See [FAQ](https://bioneuralnet.readthedocs.io/en/latest/faq.html) for more.

---

## Acknowledgments

BioNeuralNet relies on or interfaces with various open-source libraries:

- [PyTorch](https://pytorch.org/) / [PyTorch Geometric](https://github.com/pyg-team/pytorch_geometric)
- [Node2Vec](https://github.com/aditya-grover/node2vec)
- [WGCNA](https://cran.r-project.org/package=WGCNA) / [SmCCNet](https://cran.r-project.org/package=SmCCNet)
- [Pytest](https://pytest.org/), [Sphinx](https://www.sphinx-doc.org), [Black](https://black.readthedocs.io/), [Flake8](https://flake8.pycqa.org/)

We appreciate the efforts of these communities and all contributors.

## Testing & CI

1. **Local Testing**:
   ```bash
   pytest --cov=bioneuralnet --cov-report=html
   open htmlcov/index.html
   ```

2. **Continuous Integration**:
   - GitHub Actions run our test suite and code checks on each commit and PR.

## Contributing

- **Fork** the repository, create a new branch, implement your changes.
- **Add/Update** tests, docstrings, and examples if appropriate.
- **Open** a pull request describing your modifications.

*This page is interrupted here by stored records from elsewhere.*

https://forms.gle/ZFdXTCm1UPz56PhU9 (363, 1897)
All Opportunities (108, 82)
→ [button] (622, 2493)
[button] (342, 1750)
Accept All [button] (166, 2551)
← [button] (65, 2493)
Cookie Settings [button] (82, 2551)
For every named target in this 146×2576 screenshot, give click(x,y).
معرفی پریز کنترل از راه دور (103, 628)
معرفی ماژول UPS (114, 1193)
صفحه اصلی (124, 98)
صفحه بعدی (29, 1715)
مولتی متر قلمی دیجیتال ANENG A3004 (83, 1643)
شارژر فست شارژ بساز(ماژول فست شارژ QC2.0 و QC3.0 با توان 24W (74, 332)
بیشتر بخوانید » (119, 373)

For more details, see our [FAQ](https://bioneuralnet.readthedocs.io/en/latest/faq.html)
or open an [issue](https://github.com/UCD-BDLab/BioNeuralNet/issues).

## License & Contact

- **License**: [MIT License](https://github.com/UCD-BDLab/BioNeuralNet/blob/main/LICENSE)
- **Contact**: Questions or feature requests? [Open an issue](https://github.com/UCD-BDLab/BioNeuralNet) or email [vicente.ramos@ucdenver.edu](mailto:vicente.ramos@ucdenver.edu).

---

BioNeuralNet aims to **streamline** multi-omics network analysis by providing **graph clustering**, **GNN embedding**, **subject representation**, and **disease prediction** tools. We hope it helps uncover new insights in multi-omics research.